» OBJETIVO 1
Reescreva o trecho do texto sobre o movimento tropicalista iniciado pelas palavras "Homens de terno" e encerrado por "como o LSD.", substituindo "bossa nova" por "jovem guarda".

######

Homens de terno branco, chapéu panamá, sapatos bicolores. Mulheres de vestidos rodados em verde, amarelo e turquesa, dançando entre bananas e abacaxis. A festa delirante foi o cenário criado por Nelson Motta para o falso manifesto Cruzada tropicalista, publicado na finada Última Hora em 5 de fevereiro de 1968. Sem saber, o jornalista e produtor musical batizava o movimento cultural que incomodou a ditadura militar e lançou artistas como Caetano Veloso, Gilberto Gil e Os Mutantes, que mudariam para sempre o cenário musical brasileiro.
Enquanto a tropa de elite da música popular ainda bebia na fonte comportada da bossa nova e a juventude engajada entoava canções de protesto de Chico Buarque e Geraldo Vandré, uma turma de cabeludos flertava com o movimento hippie e trocava o trio uísque, banquinho e violão pela guitarra elétrica. E alucinógenos mais poderosos, como o LSD.

######

» OBJETIVO 2
Extraia da listagem abaixo, sem nenhuma alteração, as linhas que vão da que contém "Law (793, 849)" até o fim da listagem, ambas incluídas.

######

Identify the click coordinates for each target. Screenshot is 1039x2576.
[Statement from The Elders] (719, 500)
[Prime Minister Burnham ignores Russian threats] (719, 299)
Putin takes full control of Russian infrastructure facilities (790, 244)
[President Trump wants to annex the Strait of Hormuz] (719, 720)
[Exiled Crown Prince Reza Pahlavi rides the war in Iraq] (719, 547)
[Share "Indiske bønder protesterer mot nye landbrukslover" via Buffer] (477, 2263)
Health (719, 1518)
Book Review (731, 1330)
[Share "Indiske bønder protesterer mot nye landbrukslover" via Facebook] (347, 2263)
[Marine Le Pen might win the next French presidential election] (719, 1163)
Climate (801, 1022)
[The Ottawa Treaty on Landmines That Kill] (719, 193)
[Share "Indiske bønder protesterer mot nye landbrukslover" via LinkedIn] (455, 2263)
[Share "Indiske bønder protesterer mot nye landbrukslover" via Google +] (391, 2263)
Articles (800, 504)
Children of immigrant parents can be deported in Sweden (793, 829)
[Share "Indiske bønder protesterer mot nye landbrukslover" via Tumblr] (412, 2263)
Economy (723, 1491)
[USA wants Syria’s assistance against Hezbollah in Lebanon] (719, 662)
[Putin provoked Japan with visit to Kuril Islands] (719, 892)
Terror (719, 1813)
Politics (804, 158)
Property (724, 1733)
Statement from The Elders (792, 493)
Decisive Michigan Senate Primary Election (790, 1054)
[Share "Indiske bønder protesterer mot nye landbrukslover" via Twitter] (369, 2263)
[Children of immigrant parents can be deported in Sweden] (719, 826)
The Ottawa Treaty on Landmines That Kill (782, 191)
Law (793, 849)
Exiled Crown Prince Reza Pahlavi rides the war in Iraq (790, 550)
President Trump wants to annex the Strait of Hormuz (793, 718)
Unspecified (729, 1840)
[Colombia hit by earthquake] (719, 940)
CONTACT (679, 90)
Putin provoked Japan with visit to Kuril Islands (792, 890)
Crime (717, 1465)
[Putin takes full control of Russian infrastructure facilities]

######

» SOLUÇÃO ESCRITA 1
Homens de terno branco, chapéu panamá, sapatos bicolores. Mulheres de vestidos rodados em verde, amarelo e turquesa, dançando entre bananas e abacaxis. A festa delirante foi o cenário criado por Nelson Motta para o falso manifesto Cruzada tropicalista, publicado na finada Última Hora em 5 de fevereiro de 1968. Sem saber, o jornalista e produtor musical batizava o movimento cultural que incomodou a ditadura militar e lançou artistas como Caetano Veloso, Gilberto Gil e Os Mutantes, que mudariam para sempre o cenário musical brasileiro.
Enquanto a tropa de elite da música popular ainda bebia na fonte comportada da jovem guarda e a juventude engajada entoava canções de protesto de Chico Buarque e Geraldo Vandré, uma turma de cabeludos flertava com o movimento hippie e trocava o trio uísque, banquinho e violão pela guitarra elétrica. E alucinógenos mais poderosos, como o LSD.

» SOLUÇÃO ESCRITA 2
Law (793, 849)
Exiled Crown Prince Reza Pahlavi rides the war in Iraq (790, 550)
President Trump wants to annex the Strait of Hormuz (793, 718)
Unspecified (729, 1840)
[Colombia hit by earthquake] (719, 940)
CONTACT (679, 90)
Putin provoked Japan with visit to Kuril Islands (792, 890)
Crime (717, 1465)
[Putin takes full control of Russian infrastructure facilities]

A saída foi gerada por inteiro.